Existing work: Text normalization

rust-ml / nlp-discussion

15 stars 0 forks source link

Existing work: Text normalization #2

Open danieldk opened 5 years ago

rth commented 5 years ago

Assuming this also includes text pre-processing,

Unicode normalization

https://github.com/unicode-rs/unicode-normalization : Unicode Normalization forms according to UAX#15 rules
Possibly https://github.com/kornelski/deunicode/ : Convert Unicode to ASCII

Case folding

str::to_ascii_lowercase ASCII conversion to lowercase, only ASCII characters, fast, can be done in place.
str::to_lowercase Unicode aware conversion to lowercase, can change the length of the string (some characters can expand into multiple characters when changing the case), cannot be done inplace, relatively slow.
Some intermediary solution between the above two, as discussed in https://github.com/rust-lang/rust/issues/26244#issuecomment-344525748 . Related projects,
- https://github.com/JuliaStrings/utf8proc

danieldk commented 5 years ago

In conllx-utils we have a utility (conllx-cleanup) that first normalizes unicode and then rewrites some non-ASCII unicode punctuation signs to ASCII:

https://github.com/danieldk/conllx-utils/blob/master/src/bin/conllx-cleanup.rs https://github.com/danieldk/conllx-utils/blob/master/src/unicode.rs

This helps particularly if the training corpora for a model do not contain such non-ASCII punctuation characters (e.g. the German treebank that we use was originally ISO-8859-15), though the impact is smaller when word embeddings are used.

This is a niche utility, but it shows another type of normalization that would be useful to have in a general normalization crate.

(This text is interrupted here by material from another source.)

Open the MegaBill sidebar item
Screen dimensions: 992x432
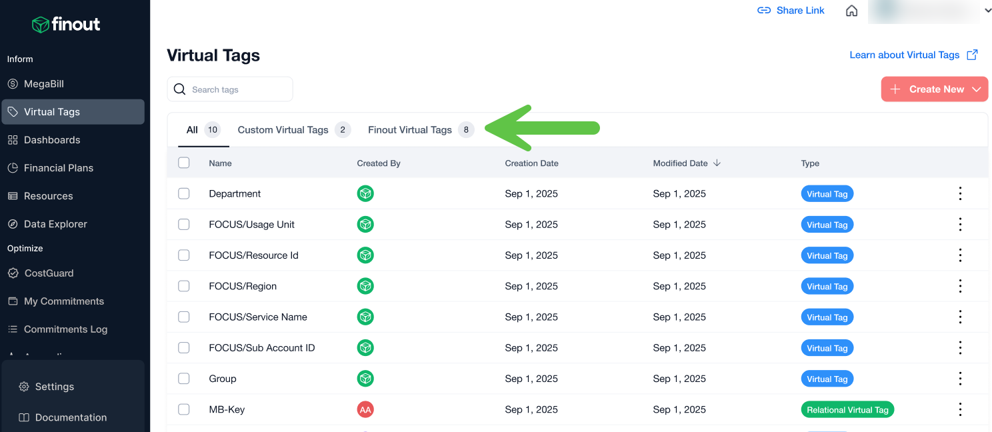pyautogui.click(x=44, y=84)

xd009642 commented 5 years ago

If this includes text preprocessing there's also https://github.com/Matthew-Maclean/english-numbers/ which I use although it seems to be no longer actively developed and doesn't support ordinals. I generally have a need for replacing things like numbers and symbols (i.e. $) with their textual equivalent and have a feeling a lot of that work is yet to be done in the rust NLP space

Garvys commented 4 years ago

For FST-based text normalization, I re-implemented the c++ library OpenFST in full Rust : https://github.com/Garvys/rustfst (And it has better performances than OpenFST 😅 ) Might prove usefull.